What resilience standards will apply to CTPs?

The July discussion paper sets out the UK regulators’ initial thinking on how they might use their new rule-making powers to set minimum resilience standards for CTPs. The paper envisages that a CTP should:

  • Identification and mapping: identify and document all material services it provides to firms and FMIs and map the resources needed to deliver them (including processes, technology, facilities and information);
  • Risk management: identify risks to its material services across the supply chain and implement appropriate controls, including in relation to cyber risks, environmental risks and legal and reputational risks;
  • Testing: regularly test the resilience of its material services by performing its own internal tests as well as participating in tests convened by its regulators;
  • Engage with regulators: proactively and promptly disclose information to regulators, particularly on incidents or threats that could have a systemic impact
  • Financial sector continuity playbook: maintain and submit to regulators a playbook documenting measures that it would take to mitigate the potential systemic impact that could arise from its failure or a severe but plausible disruption to its material services;
  • Post-incident communication: develop a tailored communication plan to engage with all relevant stakeholders in the event of disruption to its material services; and
  • Learning and evolving: regularly share with stakeholders lessons learnt from any disruption in the sector and the outcome of resilience tests it participated in.

What resilience testing will be required of CTPs?

The July discussion paper also sets out the UK regulators’ initial thinking on how they might use their new rule-making powers to set resilience testing requirements for CTP to allow the regulators to assess whether the resilience standards are met in practice. The potential tools include the following:

  • Scenario testing: CTPs would need to carry out regular scenario testing of their ability to continue providing material services in the event of their failure or severe but plausible disruption, and this scenario testing may need to take place in collaboration with firms, FMIs, industry groups and others.
  • Sector-wide exercises: These tests would focus on the ability of the financial services sector as a whole to respond to operational incidents. They could be carried out on a cross-border basis, involving multiple firms and FMIs, and may require a significant level of coordination.
  • Cyber resilience: At the end of each cyber resilience test, the CTP would agree a remediation plan with its supervisor to address any identified vulnerabilities.

How do the UK proposals compare to those in the EU?

 In July 2020, the European Commission published its legislative proposal for an EU regulation - the Digital Operational Resilience Act (DORA). The proposed regulation sets out requirements for the security of information and communication technology (ICT) systems of firms operating in the financial sector as well as critical third parties which provide ICT-related services to them, such as cloud platforms or data analytics services. It also proposes an EU oversight framework which would apply to all critical ICT third-party providers (CTPPs), including cloud computing service providers. The co-legislators have reached agreement on an amended text of DORA, pending sign-off by the European Parliament and the Council of the EU.

The UK proposals under the Bill are similar to but differ from those under the amended text of DORA in a number of respects.

Application to foreign suppliers

UK: Non-UK firms may be designated as a CTP. The discussion paper does not envisage requirements for a local presence.

◇ ◇ ◇ ◇

**THINGS TO DO**
1. According to the CTP resilience passage, in what month and year did the European Commission publish its legislative proposal for DORA?
2. Decide whether each statement agrees with the CTP resilience passage, and support each yes or no with the deciding words quoted from it. (a) Non-UK firms may be designated as a CTP. (b) The discussion paper requires CTPs to have a local presence. (c) After each cyber resilience test, the CTP would agree a remediation plan with its supervisor.
3. Transcribe the CTP resilience passage from "In July 2020, the" up to and including "number of respects.".
The listing is not needed for this work.

**DATASET EXTRACT**
◇ ◇ ◇ ◇

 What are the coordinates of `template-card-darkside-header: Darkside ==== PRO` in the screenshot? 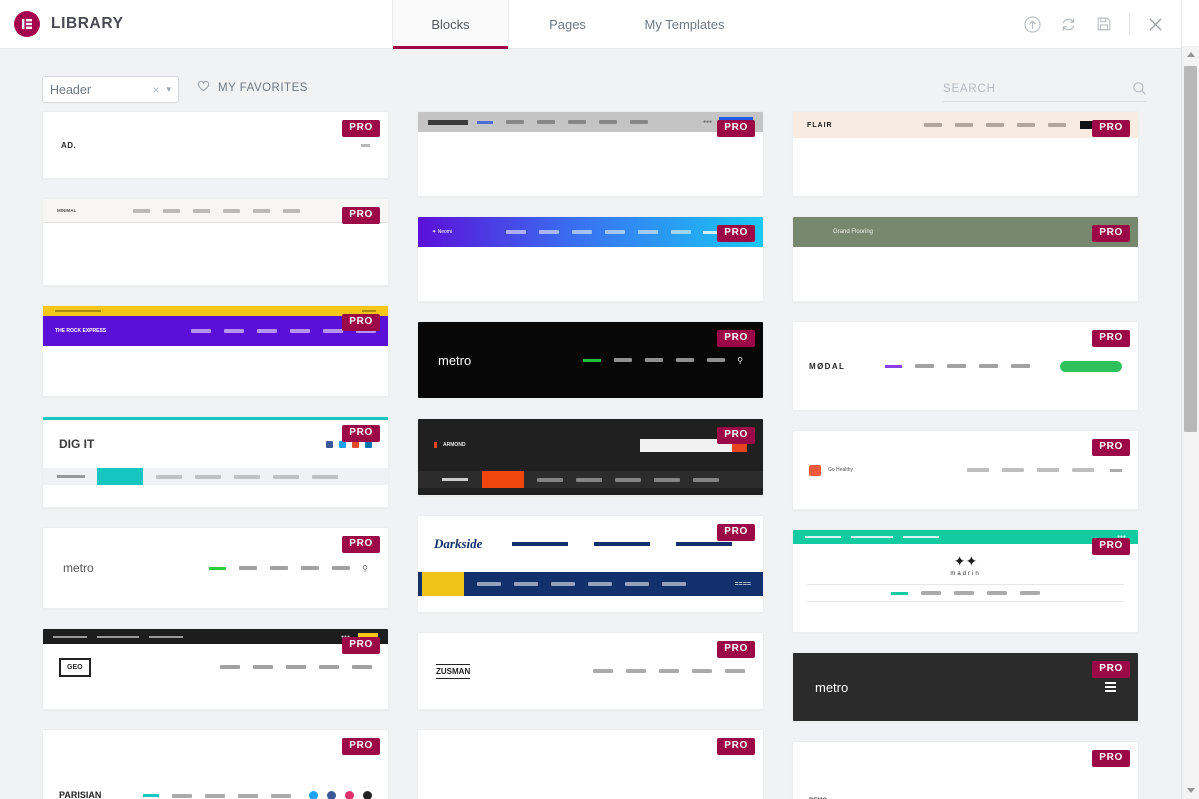 It's located at (590, 564).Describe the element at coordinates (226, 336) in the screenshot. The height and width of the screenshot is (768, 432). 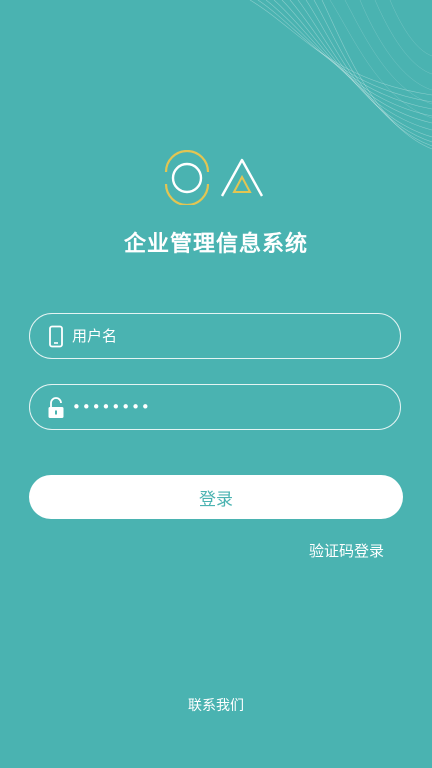
I see `username-input` at that location.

◇ ◇ ◇ ◇

**ANSWERS TO THE EXERCISE**
1. July 2020.

2.
(a) Yes: "Non-UK firms may be designated as a CTP."
(b) No: "The discussion paper does not envisage requirements for a local presence."
(c) Yes: "At the end of each cyber resilience test, the CTP would agree a remediation plan with its supervisor to address any identified vulnerabilities."

3.
In July 2020, the European Commission published its legislative proposal for an EU regulation - the Digital Operational Resilience Act (DORA). The proposed regulation sets out requirements for the security of information and communication technology (ICT) systems of firms operating in the financial sector as well as critical third parties which provide ICT-related services to them, such as cloud platforms or data analytics services. It also proposes an EU oversight framework which would apply to all critical ICT third-party providers (CTPPs), including cloud computing service providers. The co-legislators have reached agreement on an amended text of DORA, pending sign-off by the European Parliament and the Council of the EU.

The UK proposals under the Bill are similar to but differ from those under the amended text of DORA in a number of respects.